El cansancio de que hablamos aquí y la comodidad de que arriba hemos hablado reflejan una crisis muy profunda: hemos separado la oración de nuestra propia apuesta creadora ante la vida; hemos pensado que vivir es una cosa y rezar otra. Por eso, la oración se mueve en un nivel de «suprahistoria», como vivencia interna del misterio. La vida externa sigue dominada, mientras tanto, por las leyes de la lucha y la violencia despiadada de la tierra. Así llega un momento en que acabamos ya cansados de rezar y de vivir: cansados de rezar, pues la oración parece una palabra inútil o una simple terapia de tranquilización individual en medio de la lucha de la tierra; cansados de vivir, porque la vida viene a presentarse como proceso de violencia infinita.
Nos decían que la oración es infalible, de manera que por ella conseguimos todo aquello que pedimos.

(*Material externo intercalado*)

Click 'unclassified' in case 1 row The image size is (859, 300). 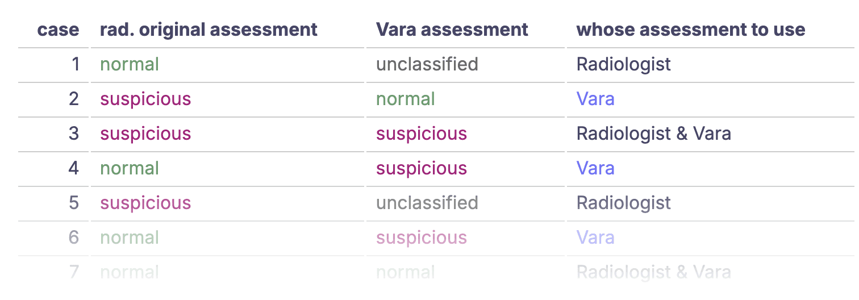(x=427, y=64)
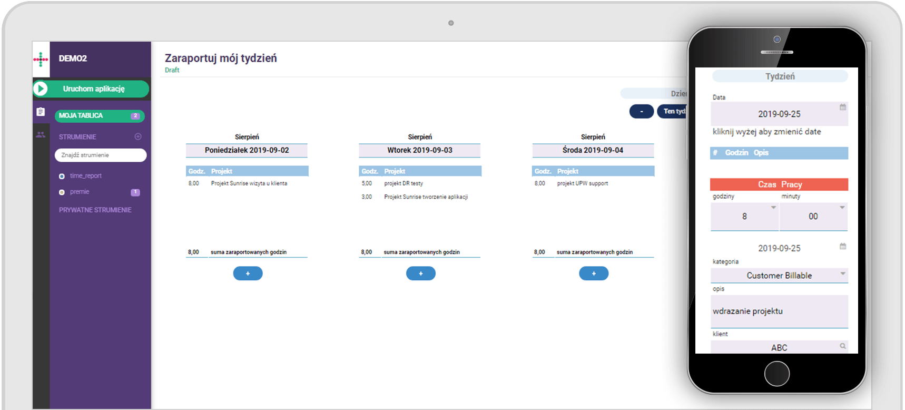The height and width of the screenshot is (410, 905).
Task: Click the Znajdź strumienie search field
Action: 100,155
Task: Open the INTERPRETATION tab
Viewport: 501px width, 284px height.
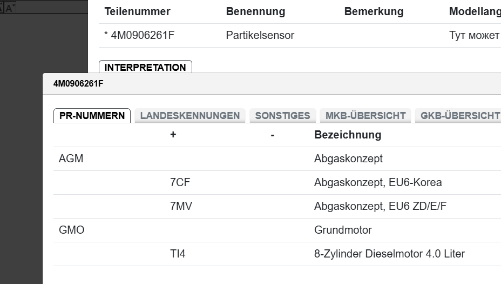Action: (x=145, y=68)
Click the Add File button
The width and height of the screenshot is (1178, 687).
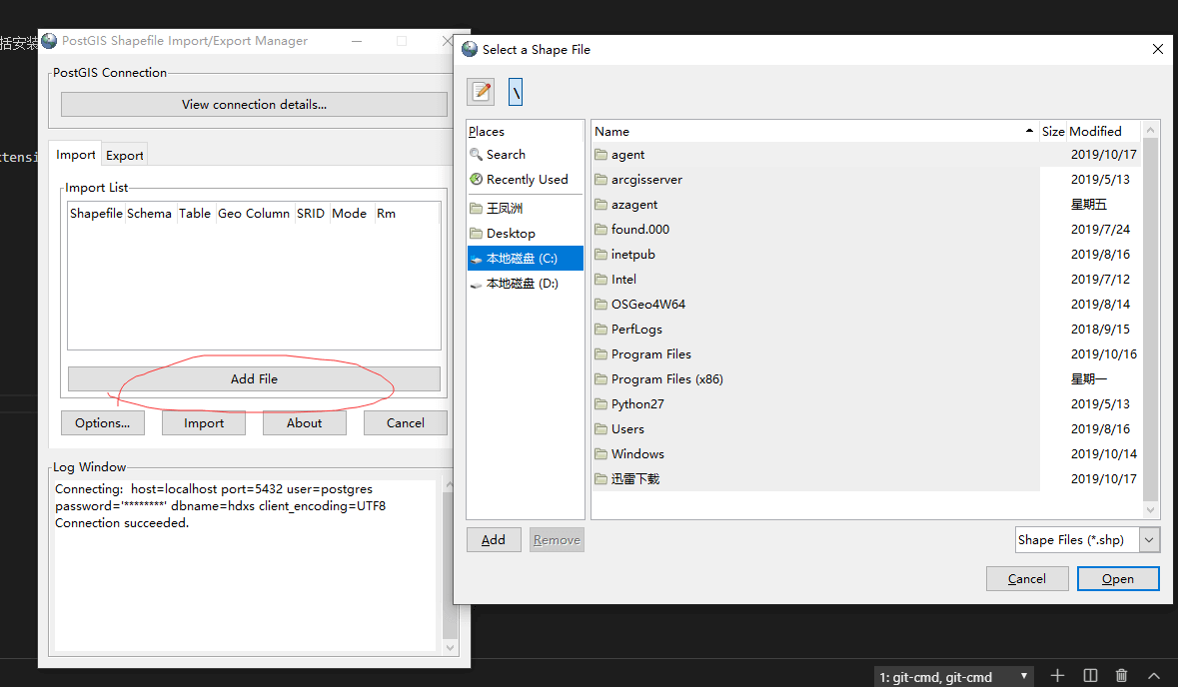(254, 379)
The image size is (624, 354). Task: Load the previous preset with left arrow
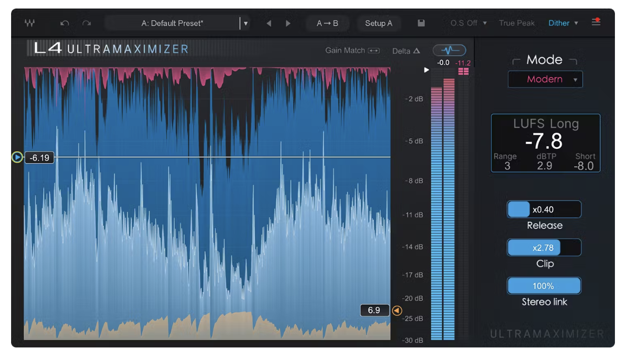click(269, 23)
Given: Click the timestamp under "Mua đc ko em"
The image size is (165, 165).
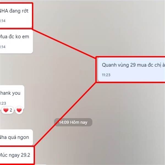Looking at the screenshot, I should pyautogui.click(x=2, y=47).
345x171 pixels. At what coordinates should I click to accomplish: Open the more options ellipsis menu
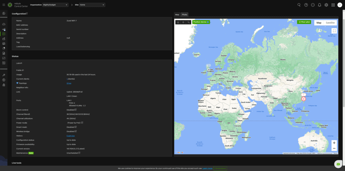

La historia, en cambio, nos demuestra que en el mundo sólo es infalible y siempre verdadera la violencia. Por eso nos cansamos de pedir porque, tras siglos de plegaria por la paz y vida eterna, nuestra historia sigue dominada por la guerra y muerte perdurable.
¿Qué podemos hacer? Alguien dirá: cambiar de dioses. Dejar al Dios cristiano de los grandes ideales, del amor y de la vida que se fundan en el Cristo. Volver a los pequeños dioses del instante, dentro de eso que ahora llaman una «ontología de lo débil»: no cansarnos más, buscando soluciones grandes que no existen; ajustamos bien a lo finito y, dentro de la finitud-debilidad de todo lo que hallamos, disfrutar de los momentos buenos. En este nivel «posmodernista» han muerto con el Dios que dicen que está muerto las grandes oraciones de los hombres. Parece que estamos cansados de rezar en nivel de intensidad. Por eso, muchos de los hombres de este tiempo han renunciado a la oración y en su lugar han puesto las plegarias de la magia, de la suerte, de los sueños, las hechicerías, sortilegios o casualidades del momento. Sobre el cansancio de un Dios que parece eclipsarse, aparece de nuevo la tarea dolorosa del camino de los hombres.